__Tasks to carry out__
(1) Reproduce verbatim the portion of the passage on physicians and patient care starting with "I wonder why?" and going on through "Physicians to Save?".
(2) In the passage on physicians and patient care, which of their own issues does the text say physicians must start to address?
Provided text Start Marker
Malpractice threats, the business and politics of medicine have only served to rob too many a doctor of his/her most powerful healing tool, their humanity and have permanently changed the interaction with the patient. The patient is another symptom or disease, a nuisance, someone to protect yourself from, to get rid of as fast as possible until the entire profession becomes a mere conveyor belt of human parts. Bedside manner, listening to the patient and caring are not on the medical school curricula. Medical training isn’t focused on encouraging physicians to become primary care practitioners, internists focused on preventing disease and maximizing health. There is no course in medical school on doctor-patient relationships, patient advocacy, compassion or learning how to listen to your patients.

I wonder why? Certainly the outcome is scientifically and common sense proven to be better when the doctor and patient work together and trust each other. It certainly is a lot less expensive to listen than to do lots of testing and write prescriptions for every patient we see…

Didn’t We Become Physicians to Save?

Physicians have a one master; the patient. To serve the patients and no one else, to refuse to be brainwashed and to open our minds and hearts to providing the best care in kindness will save the healthcare system. Didn’t we become physicians to save, after all?

To change the present predicament physicians must focus on keeping the patients healthy, on prevention. This involves learning nutrition to provide nutritional advice, lifestyle and exercise advice as well. And one more thing: physicians must learn to take care of themselves. They must start to address their own diet, exercise, sleep, stress and lifestyle issues to become examples of healthy living and prevention. I bet that approach will help improve the health care system in a heartbeat.
Provided text End Marker
Information supplied Start Marker
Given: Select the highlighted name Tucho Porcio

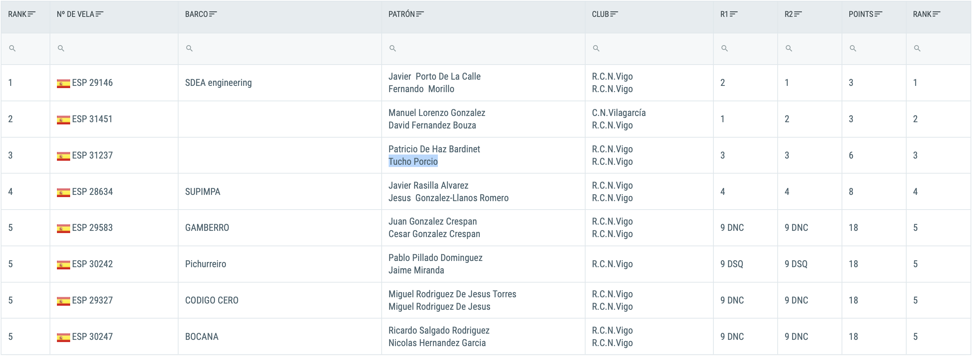Looking at the screenshot, I should tap(413, 161).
Information supplied End Marker
__Answers to the tasks__
(1)
I wonder why? Certainly the outcome is scientifically and common sense proven to be better when the doctor and patient work together and trust each other. It certainly is a lot less expensive to listen than to do lots of testing and write prescriptions for every patient we see…

Didn’t We Become Physicians to Save?

(2)
- Diet
- Exercise
- Sleep
- Stress
- Lifestyle issues